Сержант Кьелструп шел первым; он двигался вдоль железнодорожного полотна в нескольких метрах от остальных агентов группы прикрытия. Ударная группа шла позади. Каждый пытался двигаться след в след за идущим впереди товарищем, наступать точно в оставленные им углубления в снегу. Так они шли вперед, пока не достигли забора ограждения предприятия. Кьелструп ножницами разрезал цепочку на воротах и, убедившись в том, что группа прикрытия прокралась на территорию, снова закрыл ворота. Пока Поулссон и Хаукелид наблюдали за караульным помещением немцев, еще один агент побежал в сторону моста, чтобы взять на мушку двух часовых, только что заступивших на пост. Еще один повернул налево и взял под наблюдение часового наверху шлюза.

Пока их никто не заметил.

Роннеберг повел ударную группу в сторону цеха электролиза. Все двери были закрыты. Вынужденные искать кабельный туннель, Роннеберг и сержант Каузер оторвались от двух других членов группы. Они вползли в здание через паутину перепутанных проводов и трубок; через окошко вентилятора они увидели свет в цехе концентрации. Там работал один человек. Роннеберг и Каузер проскользнули в помещение за дверью. Рабочий‑норвежец при виде диверсантов остолбенел от изумления. Каузер держал его под прицелом пистолета, а Роннеберг, закрыв дверь, начал устанавливать заряды. Работе помогло то, что сконструированные в управлении специальных операций во время тренировки группы муляжи батарей были точной копией оригиналов.

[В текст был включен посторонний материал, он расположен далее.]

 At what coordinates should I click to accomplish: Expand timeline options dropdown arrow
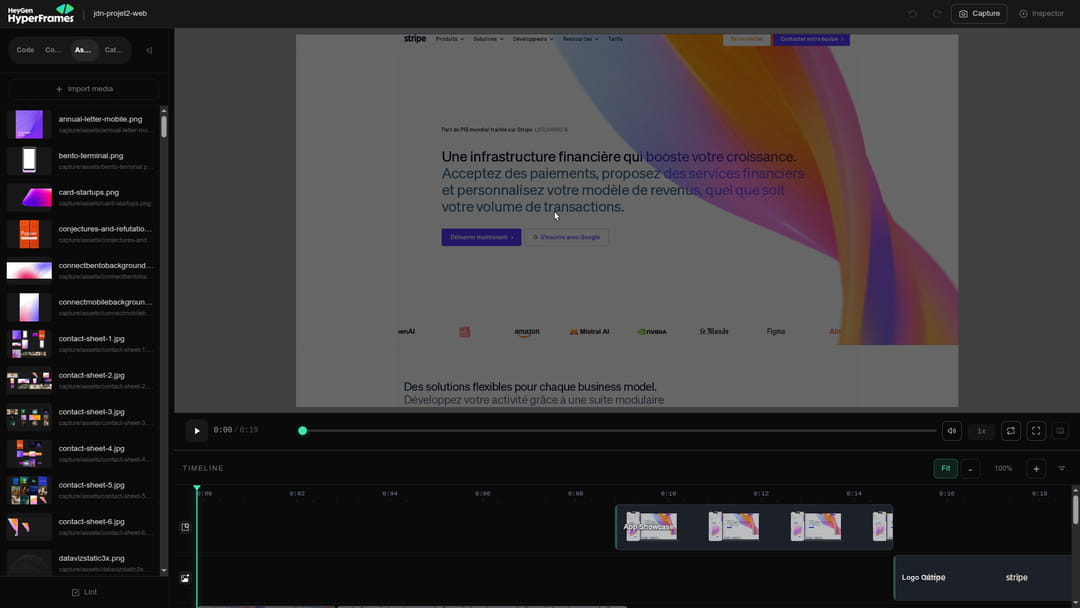pos(1061,469)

Лейтенант едва закончил установку половины зарядов, когда сзади послышался звон разбитого стекла: один из потерявших командира диверсантов решил проникнуть в цех снаружи через подвальное окно. Роннеберг помог ему вскарабкаться наверх; при этом он сильно поранил руку. Вместе они закончили установку всех восемнадцати зарядов пластиковой взрывчатки, по одному на каждую из батарей, изготовленных из прочной нержавеющей стали. Каждый из взрывателей соединялся с контактным взрывателем; кроме того, заряды были снабжены и взрывателями замедленного действия.

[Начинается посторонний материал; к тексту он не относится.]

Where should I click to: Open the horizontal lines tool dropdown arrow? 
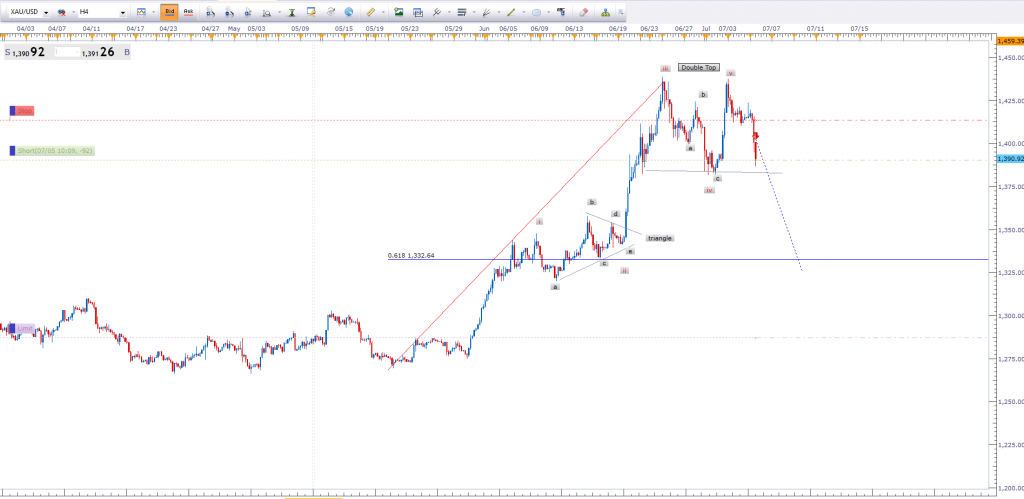pyautogui.click(x=473, y=12)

Установку зарядов закончили в час ночи с минутами. Диверсанты прокричали рабочему, чтобы он бежал в безопасное место на верхний этаж. Потом они открыли дверь в подвал. В качестве «визитных карточек» они разбросали по комнате несколько значков британских десантников. Пока агенты активировали взрыватели, рабочий вдруг закричал, что потерял в помещении очки, что до конца войны ему не удастся раздобыть себе новую пару. В результате лихорадочных поисков очки были наконец найдены.

Ударная группа едва успела отбежать от здания на двадцать шагов, когда в ночи раздался взрыв. Группа растворилась в темноте и постаралась как можно скорее покинуть место диверсии. В своем докладе командованию в Лондоне Роннеберг писал: «На одно мгновение я оглянулся назад и прислушался. Но кроме слабого гула работающих машин, который мы уже слышали по дороге сюда, мне не удалось услышать ничего. На заводе все было спокойно».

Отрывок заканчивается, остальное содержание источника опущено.